### Required action
Please give the number of lines in the listing that include the word "computer", with no other words.

### Data for the task
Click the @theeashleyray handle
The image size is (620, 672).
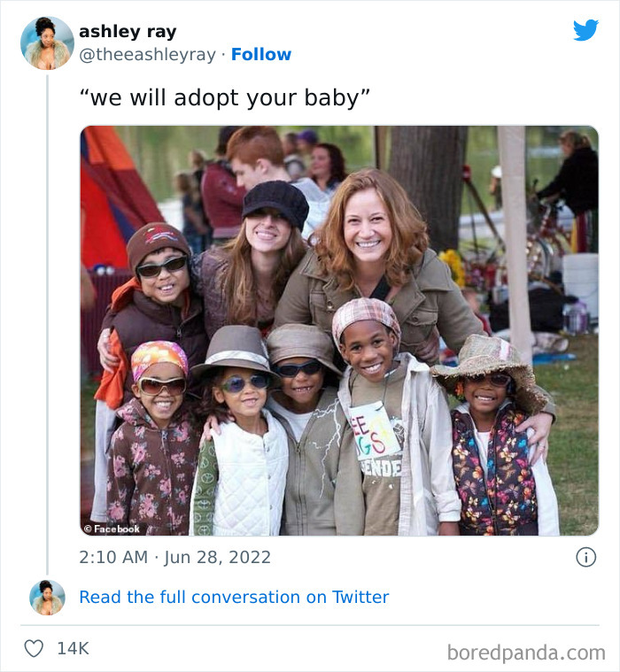click(147, 55)
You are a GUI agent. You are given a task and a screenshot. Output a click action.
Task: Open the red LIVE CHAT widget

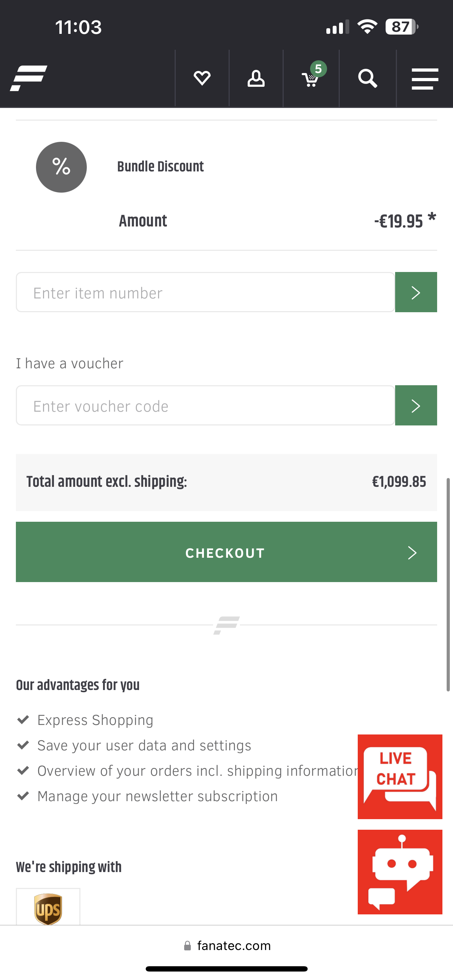(400, 776)
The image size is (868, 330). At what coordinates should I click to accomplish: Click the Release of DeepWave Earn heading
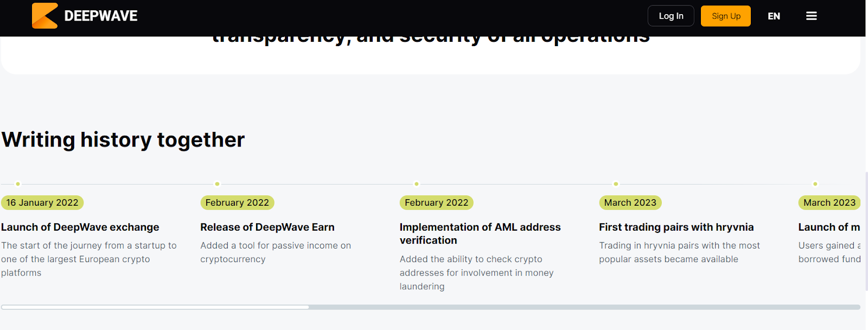click(x=267, y=227)
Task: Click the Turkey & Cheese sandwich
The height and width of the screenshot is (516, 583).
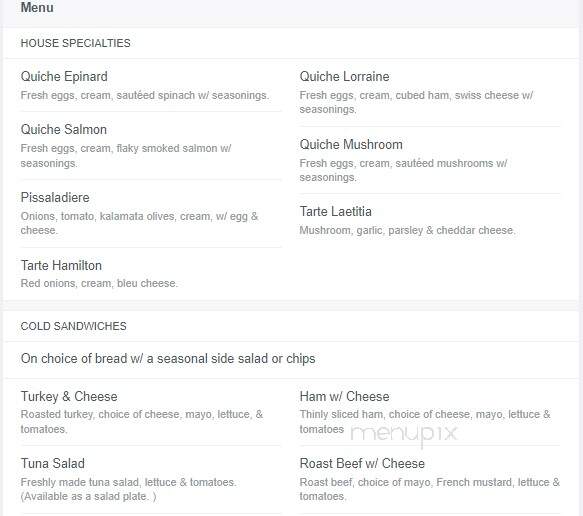Action: tap(69, 396)
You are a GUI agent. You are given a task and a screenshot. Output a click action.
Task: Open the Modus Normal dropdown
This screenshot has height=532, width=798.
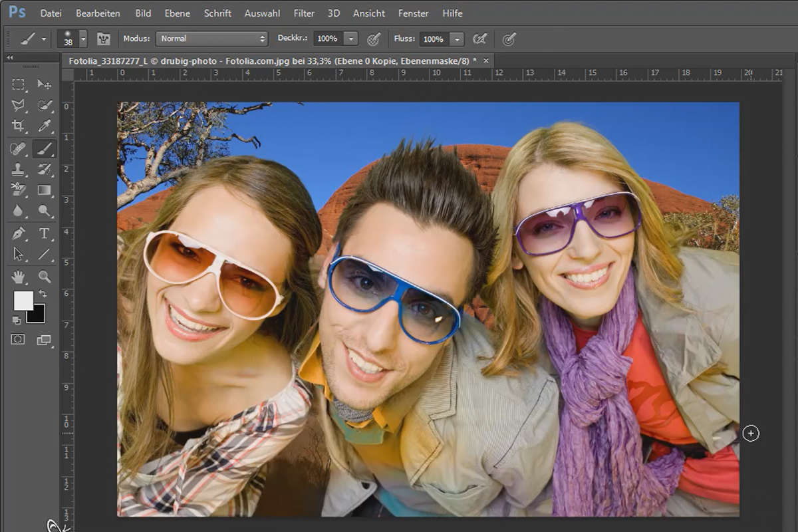tap(211, 39)
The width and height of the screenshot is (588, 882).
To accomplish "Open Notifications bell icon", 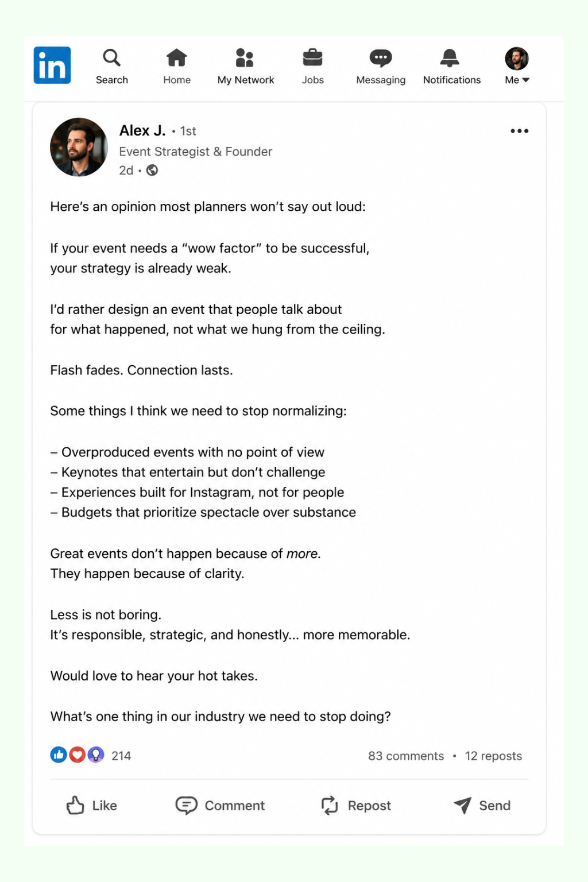I will (x=450, y=57).
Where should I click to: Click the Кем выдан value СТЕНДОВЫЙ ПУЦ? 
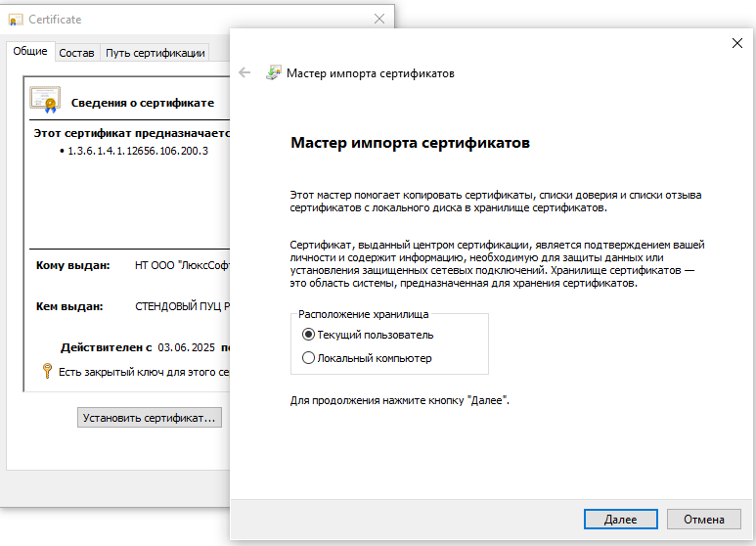coord(181,305)
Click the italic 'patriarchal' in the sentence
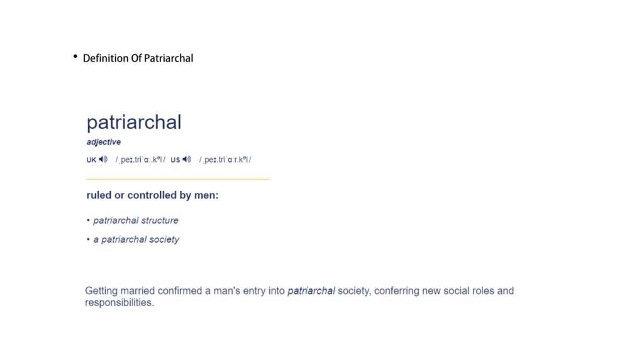 (x=311, y=291)
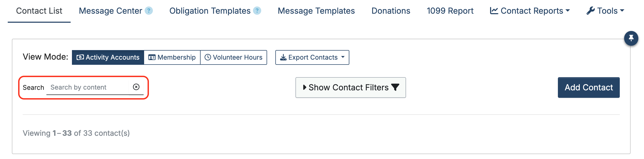Open the Tools dropdown caret

(x=622, y=11)
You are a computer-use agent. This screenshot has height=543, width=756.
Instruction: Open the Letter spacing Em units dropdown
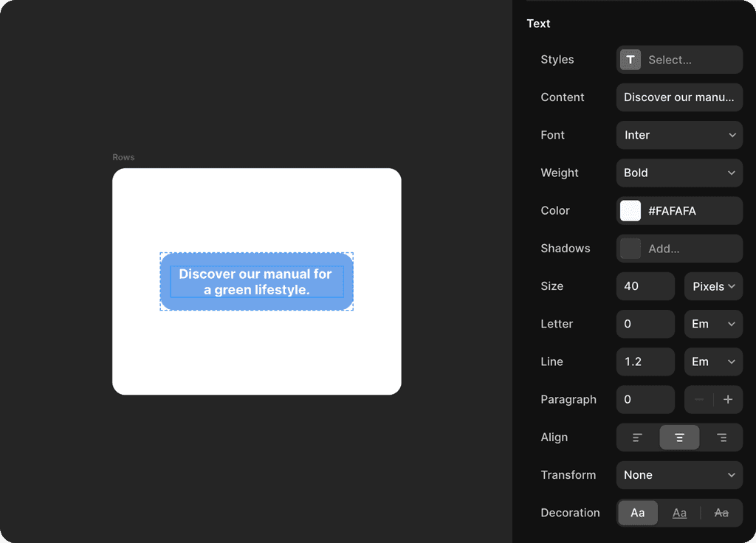click(713, 324)
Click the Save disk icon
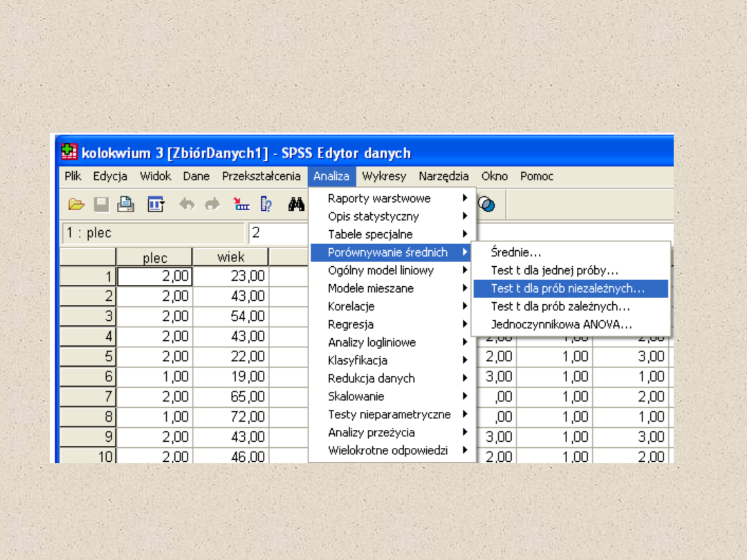This screenshot has height=560, width=747. coord(101,205)
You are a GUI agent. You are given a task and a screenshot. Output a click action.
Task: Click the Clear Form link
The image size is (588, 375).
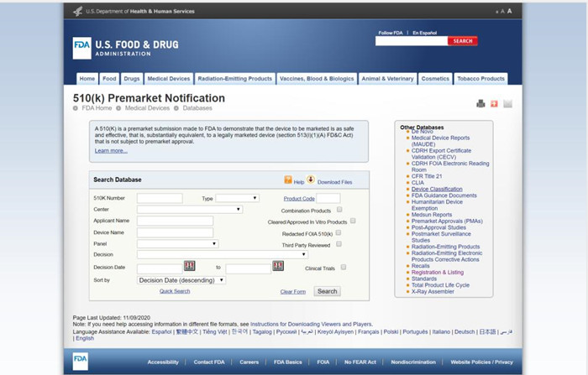tap(292, 292)
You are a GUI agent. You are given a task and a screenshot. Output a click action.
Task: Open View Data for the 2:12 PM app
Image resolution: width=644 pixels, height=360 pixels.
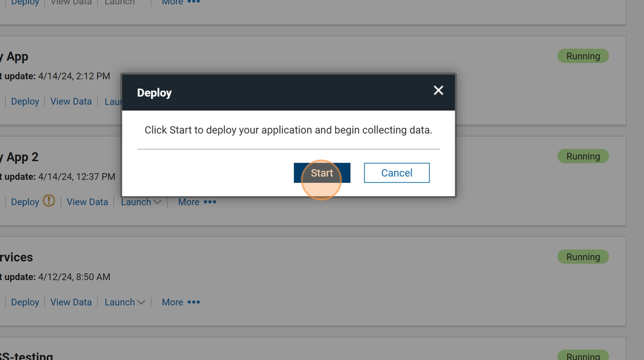tap(71, 101)
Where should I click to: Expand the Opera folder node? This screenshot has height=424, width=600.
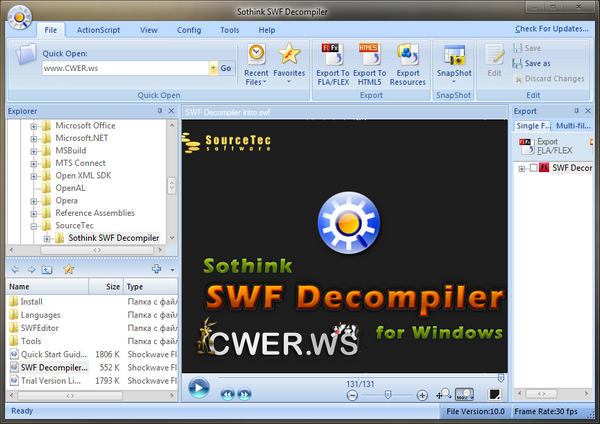pos(33,200)
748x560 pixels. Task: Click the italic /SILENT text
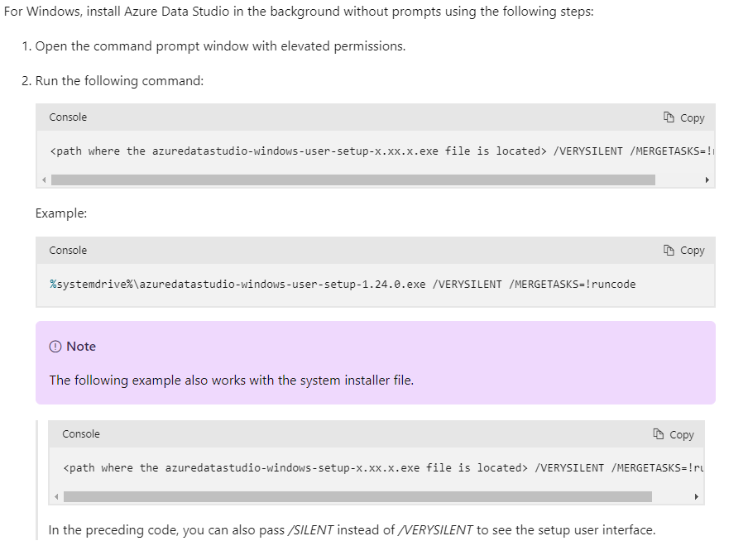[311, 530]
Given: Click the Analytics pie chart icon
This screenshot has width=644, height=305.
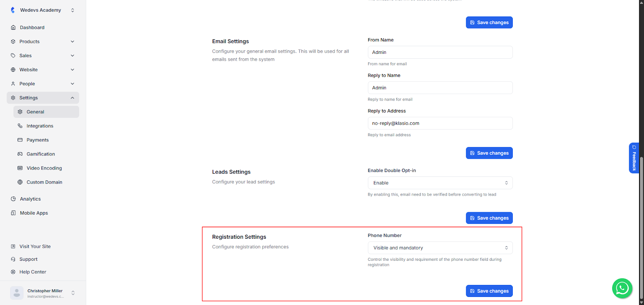Looking at the screenshot, I should pos(13,199).
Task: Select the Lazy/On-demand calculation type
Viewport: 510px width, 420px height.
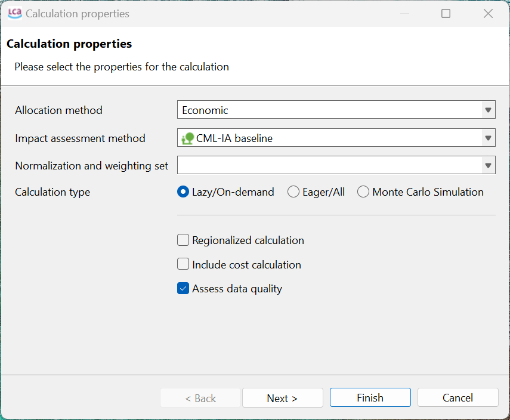Action: 184,192
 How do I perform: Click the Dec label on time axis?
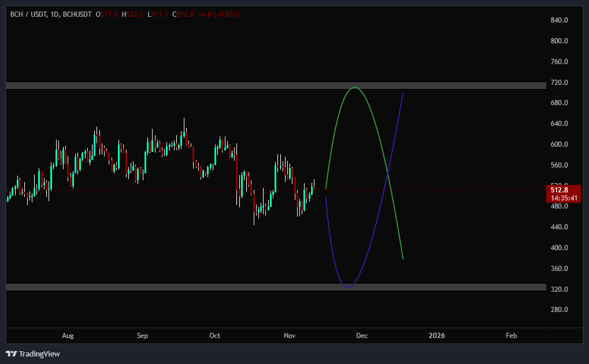[362, 336]
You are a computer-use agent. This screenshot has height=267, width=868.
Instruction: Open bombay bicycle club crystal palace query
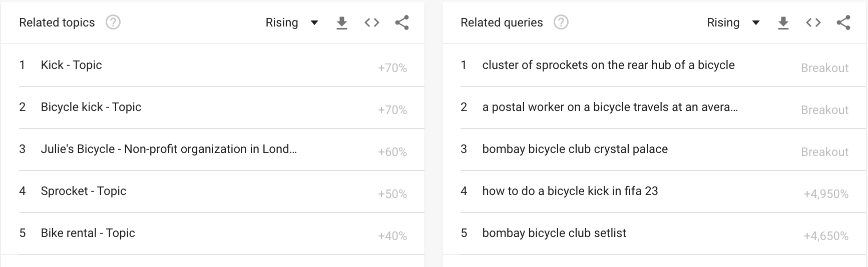575,149
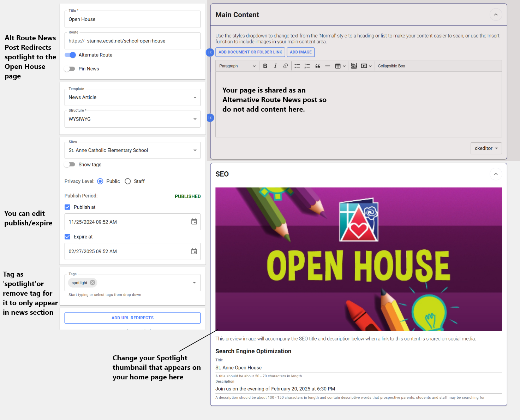The image size is (520, 420).
Task: Open the Template dropdown showing News Article
Action: [132, 97]
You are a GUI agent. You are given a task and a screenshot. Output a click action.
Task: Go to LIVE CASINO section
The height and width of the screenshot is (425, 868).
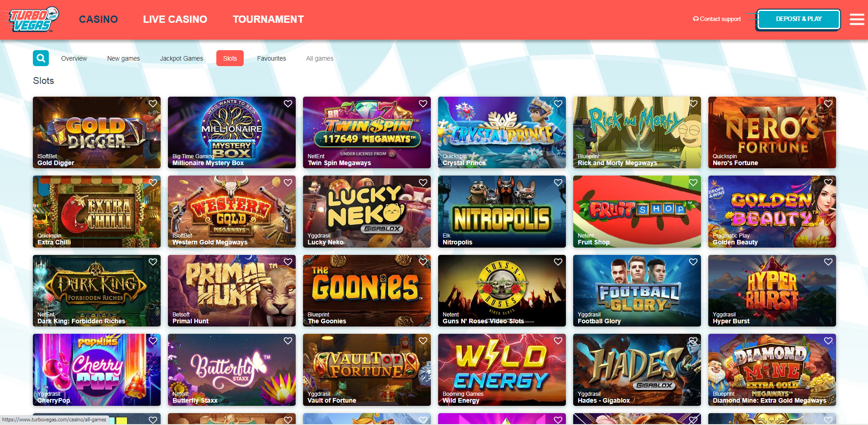175,19
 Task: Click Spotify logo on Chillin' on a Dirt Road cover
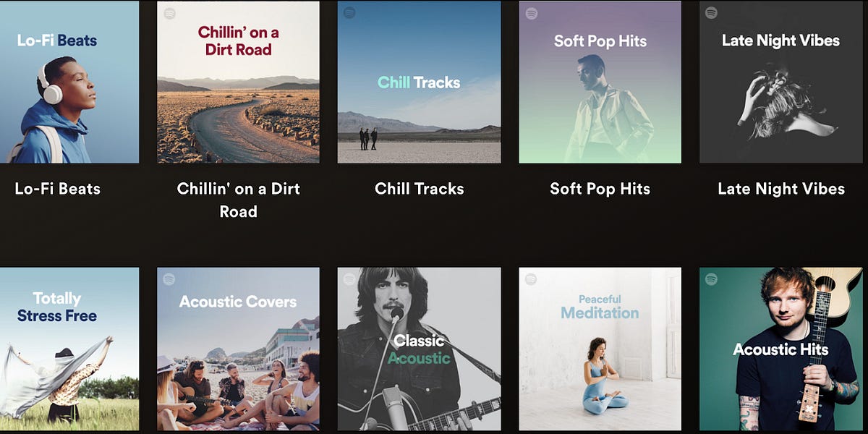point(169,12)
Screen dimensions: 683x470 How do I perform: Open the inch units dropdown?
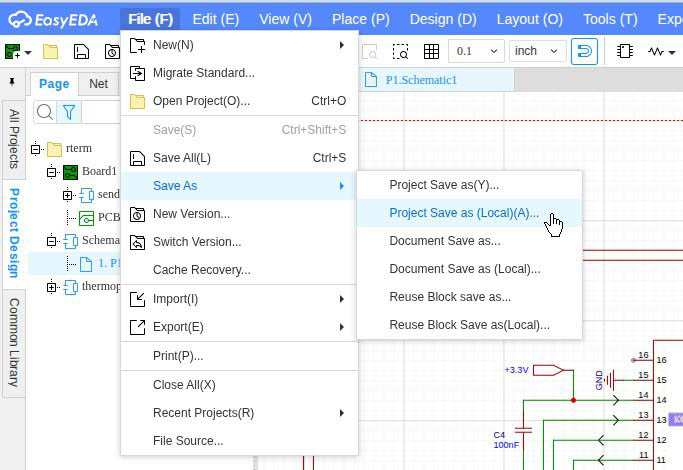click(538, 51)
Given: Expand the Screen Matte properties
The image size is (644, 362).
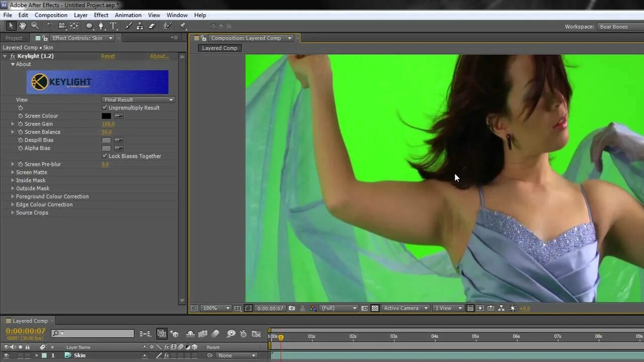Looking at the screenshot, I should [x=13, y=172].
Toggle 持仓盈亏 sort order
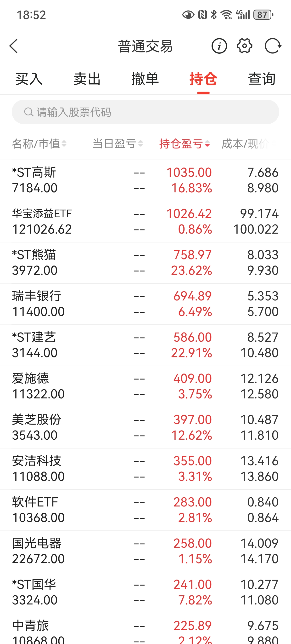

### Answer for this exercise
2